**GIVEN PROBLEM**
Rewrite everything from the line containing "At what coordinates should I click to accomplish: Select" down to the line containing "click(x=1098, y=366)", scaling every click coordinate by 0.25 and rounding to whole numbers, with halves rounded up. Keep all other lines and numbers unchanged.
-- start of SUPPLIED MATERIAL --
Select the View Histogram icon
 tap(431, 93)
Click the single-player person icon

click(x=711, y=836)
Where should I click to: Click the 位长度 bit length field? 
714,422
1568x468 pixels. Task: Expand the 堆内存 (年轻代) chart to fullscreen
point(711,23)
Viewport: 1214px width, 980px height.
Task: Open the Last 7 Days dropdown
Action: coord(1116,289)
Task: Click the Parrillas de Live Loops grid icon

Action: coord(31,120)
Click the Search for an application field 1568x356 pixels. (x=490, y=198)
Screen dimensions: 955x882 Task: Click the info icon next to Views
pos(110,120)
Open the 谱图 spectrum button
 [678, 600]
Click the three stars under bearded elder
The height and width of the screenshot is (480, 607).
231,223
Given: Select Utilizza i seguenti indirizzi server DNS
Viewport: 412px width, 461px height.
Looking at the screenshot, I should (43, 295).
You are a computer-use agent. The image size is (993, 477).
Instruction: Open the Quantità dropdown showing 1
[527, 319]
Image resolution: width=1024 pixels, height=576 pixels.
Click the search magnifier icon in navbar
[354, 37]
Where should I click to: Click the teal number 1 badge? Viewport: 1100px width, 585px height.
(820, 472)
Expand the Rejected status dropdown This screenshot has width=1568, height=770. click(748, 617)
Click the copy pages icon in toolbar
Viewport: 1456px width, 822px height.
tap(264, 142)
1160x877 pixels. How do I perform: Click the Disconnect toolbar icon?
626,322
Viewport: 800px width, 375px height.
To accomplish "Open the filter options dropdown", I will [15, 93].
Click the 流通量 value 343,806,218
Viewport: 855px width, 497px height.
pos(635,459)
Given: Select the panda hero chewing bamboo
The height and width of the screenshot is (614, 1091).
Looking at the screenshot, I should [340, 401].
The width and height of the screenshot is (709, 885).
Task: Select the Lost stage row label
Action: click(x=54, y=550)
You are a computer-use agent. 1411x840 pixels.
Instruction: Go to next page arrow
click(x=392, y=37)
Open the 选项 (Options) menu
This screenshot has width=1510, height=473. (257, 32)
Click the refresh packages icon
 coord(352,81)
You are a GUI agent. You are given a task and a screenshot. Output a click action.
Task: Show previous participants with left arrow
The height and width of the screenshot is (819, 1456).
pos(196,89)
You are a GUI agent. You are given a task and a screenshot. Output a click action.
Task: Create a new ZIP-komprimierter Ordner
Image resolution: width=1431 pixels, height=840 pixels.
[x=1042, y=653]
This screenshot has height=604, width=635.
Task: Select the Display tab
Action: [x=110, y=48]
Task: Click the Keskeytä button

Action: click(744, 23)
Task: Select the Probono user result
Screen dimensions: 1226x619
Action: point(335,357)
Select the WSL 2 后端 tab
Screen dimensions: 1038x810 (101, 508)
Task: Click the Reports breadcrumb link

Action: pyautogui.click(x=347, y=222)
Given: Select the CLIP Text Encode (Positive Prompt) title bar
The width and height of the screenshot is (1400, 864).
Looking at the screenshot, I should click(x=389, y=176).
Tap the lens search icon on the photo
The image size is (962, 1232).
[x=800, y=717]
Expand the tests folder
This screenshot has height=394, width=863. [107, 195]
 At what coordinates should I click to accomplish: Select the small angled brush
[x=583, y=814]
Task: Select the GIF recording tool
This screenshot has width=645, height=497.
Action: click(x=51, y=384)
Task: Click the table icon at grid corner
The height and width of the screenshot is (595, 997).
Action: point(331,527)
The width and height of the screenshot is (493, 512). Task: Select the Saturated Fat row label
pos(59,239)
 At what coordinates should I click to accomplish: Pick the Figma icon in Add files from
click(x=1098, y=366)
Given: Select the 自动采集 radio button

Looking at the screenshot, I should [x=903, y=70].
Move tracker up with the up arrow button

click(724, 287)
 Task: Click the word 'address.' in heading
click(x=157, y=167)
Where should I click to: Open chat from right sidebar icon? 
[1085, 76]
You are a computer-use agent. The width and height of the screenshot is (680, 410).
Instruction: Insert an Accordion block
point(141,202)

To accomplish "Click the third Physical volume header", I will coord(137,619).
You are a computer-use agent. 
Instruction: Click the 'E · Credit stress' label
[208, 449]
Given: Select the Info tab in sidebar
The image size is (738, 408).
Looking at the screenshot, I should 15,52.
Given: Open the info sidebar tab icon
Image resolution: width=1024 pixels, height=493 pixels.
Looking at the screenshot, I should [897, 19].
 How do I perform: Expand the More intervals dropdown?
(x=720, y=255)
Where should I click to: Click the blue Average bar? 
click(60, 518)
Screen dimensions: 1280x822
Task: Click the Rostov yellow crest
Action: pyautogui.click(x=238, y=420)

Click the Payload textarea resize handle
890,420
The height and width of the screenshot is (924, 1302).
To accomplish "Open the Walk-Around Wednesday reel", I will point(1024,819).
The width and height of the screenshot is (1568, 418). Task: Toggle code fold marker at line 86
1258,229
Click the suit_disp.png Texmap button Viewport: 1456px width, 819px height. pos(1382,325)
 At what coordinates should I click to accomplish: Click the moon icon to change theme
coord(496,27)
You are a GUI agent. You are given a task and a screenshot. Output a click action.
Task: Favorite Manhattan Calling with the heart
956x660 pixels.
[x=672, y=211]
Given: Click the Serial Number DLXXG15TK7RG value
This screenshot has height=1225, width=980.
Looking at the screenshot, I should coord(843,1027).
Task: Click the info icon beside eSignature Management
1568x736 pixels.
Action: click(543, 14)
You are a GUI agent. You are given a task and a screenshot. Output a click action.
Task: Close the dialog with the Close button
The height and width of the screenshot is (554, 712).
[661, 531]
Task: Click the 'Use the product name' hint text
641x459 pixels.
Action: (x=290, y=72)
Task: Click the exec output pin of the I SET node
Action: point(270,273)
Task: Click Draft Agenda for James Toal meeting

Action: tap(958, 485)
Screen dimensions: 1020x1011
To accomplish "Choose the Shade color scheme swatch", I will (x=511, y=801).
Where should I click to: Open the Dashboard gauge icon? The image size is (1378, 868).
-- end of SUPPLIED MATERIAL --
**EXPECTED OUTPUT**
 At what coordinates should I click to accomplish: Select the small angled brush
[x=146, y=204]
Task: Select the GIF recording tool
This screenshot has width=645, height=497.
Action: click(x=13, y=96)
Task: Click the table icon at grid corner
The height and width of the screenshot is (595, 997).
Action: point(83,132)
The width and height of the screenshot is (493, 512). Task: Select the Saturated Fat row label
pos(15,60)
 At what coordinates should I click to accomplish: Pick the Figma icon in Add files from
click(x=275, y=92)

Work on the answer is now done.